#  > Telecomunicações >  > Cambium >  >  eAlign Duvida sobre o Ealing

## ikaro

olá trabalho de Instalador com Cambium tenho Duvida sobre o eAlign alguem poderia me ajudar.. uso as antenas force 190 com distancia nem 1 km fica assim alguem pode me ajudar como resolver alinhamento sei que não é

----------


## midnightmen

Atualiza pra versão 3.5.1, isso me parece um bug no firmware tenho algumas que fazem isso também mas só rssi que apresenta isso se vc observar o SNR se mantém o mesmo quando acontece isso e não afeta o funcionamento do enlace.

----------


## ikaro

Obrigado por Responder amigo então a questão de afeta causando ocilaçoes na rede do cliente .. já atualizei na versão mais ainda continua gostaria de mais informaçoes da cambium mais não consigo faz tempo que vc trabalha com essa tecnologia Cambium

----------


## leobslima

Ola - observou que seu sinal no outro chain esta 8 db de diferença do primeiro - -- voce deve esta a sofrer de fresnel- arvores algo asim - 

entao voce vera variação no seu RSSI sempre que ocilar esse sinal -( tente observar se seria mudanca no sinal das portadores )

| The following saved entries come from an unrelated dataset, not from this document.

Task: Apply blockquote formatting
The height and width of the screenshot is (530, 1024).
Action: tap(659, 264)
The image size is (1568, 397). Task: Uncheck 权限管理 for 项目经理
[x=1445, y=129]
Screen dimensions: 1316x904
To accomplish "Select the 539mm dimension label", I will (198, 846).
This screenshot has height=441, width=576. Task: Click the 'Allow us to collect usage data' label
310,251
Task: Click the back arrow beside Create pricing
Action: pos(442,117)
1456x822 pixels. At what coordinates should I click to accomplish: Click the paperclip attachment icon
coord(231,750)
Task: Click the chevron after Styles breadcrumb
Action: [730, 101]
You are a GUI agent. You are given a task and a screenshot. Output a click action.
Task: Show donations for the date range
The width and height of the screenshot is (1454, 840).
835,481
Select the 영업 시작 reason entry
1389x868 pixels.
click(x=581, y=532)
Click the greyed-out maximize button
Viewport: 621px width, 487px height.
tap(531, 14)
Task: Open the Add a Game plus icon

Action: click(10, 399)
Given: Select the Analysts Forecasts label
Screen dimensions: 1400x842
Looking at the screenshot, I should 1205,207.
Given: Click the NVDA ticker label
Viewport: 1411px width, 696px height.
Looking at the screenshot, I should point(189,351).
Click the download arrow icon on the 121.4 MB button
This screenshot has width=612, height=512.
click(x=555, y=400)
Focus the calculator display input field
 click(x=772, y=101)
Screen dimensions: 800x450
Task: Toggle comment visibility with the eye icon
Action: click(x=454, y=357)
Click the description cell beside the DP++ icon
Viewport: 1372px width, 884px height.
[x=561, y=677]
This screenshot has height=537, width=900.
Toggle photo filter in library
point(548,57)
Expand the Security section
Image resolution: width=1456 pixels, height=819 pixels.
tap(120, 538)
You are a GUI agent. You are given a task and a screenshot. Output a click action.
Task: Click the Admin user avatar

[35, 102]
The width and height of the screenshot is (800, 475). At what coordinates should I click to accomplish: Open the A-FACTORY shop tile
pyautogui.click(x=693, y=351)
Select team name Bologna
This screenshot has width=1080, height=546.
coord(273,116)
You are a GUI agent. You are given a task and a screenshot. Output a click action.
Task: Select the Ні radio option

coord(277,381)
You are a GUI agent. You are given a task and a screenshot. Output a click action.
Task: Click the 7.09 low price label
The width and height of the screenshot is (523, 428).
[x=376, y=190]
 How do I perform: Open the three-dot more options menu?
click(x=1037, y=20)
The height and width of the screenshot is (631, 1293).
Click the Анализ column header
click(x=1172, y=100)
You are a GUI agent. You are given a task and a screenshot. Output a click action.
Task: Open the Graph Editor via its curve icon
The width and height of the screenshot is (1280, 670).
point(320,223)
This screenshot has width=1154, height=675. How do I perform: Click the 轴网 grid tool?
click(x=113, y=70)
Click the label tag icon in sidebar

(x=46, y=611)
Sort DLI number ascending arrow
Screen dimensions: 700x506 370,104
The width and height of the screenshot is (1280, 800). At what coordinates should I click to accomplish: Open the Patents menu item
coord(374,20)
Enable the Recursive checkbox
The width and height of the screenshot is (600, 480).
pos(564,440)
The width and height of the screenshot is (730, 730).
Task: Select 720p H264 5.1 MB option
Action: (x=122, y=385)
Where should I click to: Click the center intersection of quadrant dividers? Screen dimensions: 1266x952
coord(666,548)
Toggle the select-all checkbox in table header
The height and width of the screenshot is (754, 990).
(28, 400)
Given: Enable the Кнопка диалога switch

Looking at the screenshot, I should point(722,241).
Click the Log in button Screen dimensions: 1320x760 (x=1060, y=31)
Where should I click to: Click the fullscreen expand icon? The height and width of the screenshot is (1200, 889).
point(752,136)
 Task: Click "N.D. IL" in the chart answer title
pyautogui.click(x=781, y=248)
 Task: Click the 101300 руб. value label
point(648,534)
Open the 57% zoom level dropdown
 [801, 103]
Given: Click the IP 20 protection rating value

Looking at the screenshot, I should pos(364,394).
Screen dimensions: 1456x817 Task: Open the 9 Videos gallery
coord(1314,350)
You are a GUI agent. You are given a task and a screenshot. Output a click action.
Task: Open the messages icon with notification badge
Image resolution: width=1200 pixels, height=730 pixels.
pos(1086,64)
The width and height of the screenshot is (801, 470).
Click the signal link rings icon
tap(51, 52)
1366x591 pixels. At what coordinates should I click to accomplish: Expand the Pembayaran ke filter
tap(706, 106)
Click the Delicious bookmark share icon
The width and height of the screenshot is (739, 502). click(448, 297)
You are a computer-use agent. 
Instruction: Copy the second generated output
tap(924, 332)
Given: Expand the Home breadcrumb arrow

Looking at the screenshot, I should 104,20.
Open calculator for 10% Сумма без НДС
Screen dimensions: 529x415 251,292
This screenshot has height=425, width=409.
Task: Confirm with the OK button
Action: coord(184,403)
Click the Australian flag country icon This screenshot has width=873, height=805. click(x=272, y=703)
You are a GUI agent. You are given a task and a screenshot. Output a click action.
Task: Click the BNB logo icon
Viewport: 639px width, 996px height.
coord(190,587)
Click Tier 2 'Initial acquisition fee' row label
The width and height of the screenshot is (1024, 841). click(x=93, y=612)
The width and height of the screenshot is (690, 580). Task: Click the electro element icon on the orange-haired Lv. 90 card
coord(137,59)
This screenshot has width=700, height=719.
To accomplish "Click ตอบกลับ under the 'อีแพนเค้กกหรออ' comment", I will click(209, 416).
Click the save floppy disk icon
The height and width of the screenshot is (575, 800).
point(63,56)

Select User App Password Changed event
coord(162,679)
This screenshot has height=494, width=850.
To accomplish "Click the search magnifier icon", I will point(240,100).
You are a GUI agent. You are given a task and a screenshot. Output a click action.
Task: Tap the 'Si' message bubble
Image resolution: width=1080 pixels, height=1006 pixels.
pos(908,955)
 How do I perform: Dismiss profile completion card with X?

pode ser que algum equipamento esteja com seu funconamento anormal - componentes eletronicos com mal desempenho - isso geraria ruido na trasmisão de forma aleatoria - 

e por utimo tambem checaria fonte de alimentação alterado - gerando pouca potencia para alimentar o radio. 




> olá trabalho de Instalador com Cambium tenho Duvida sobre o eAlign alguem poderia me ajudar.. uso as antenas force 190 com distancia nem 1 km fica assim alguem pode me ajudar como resolver alinhamento sei que não é

----------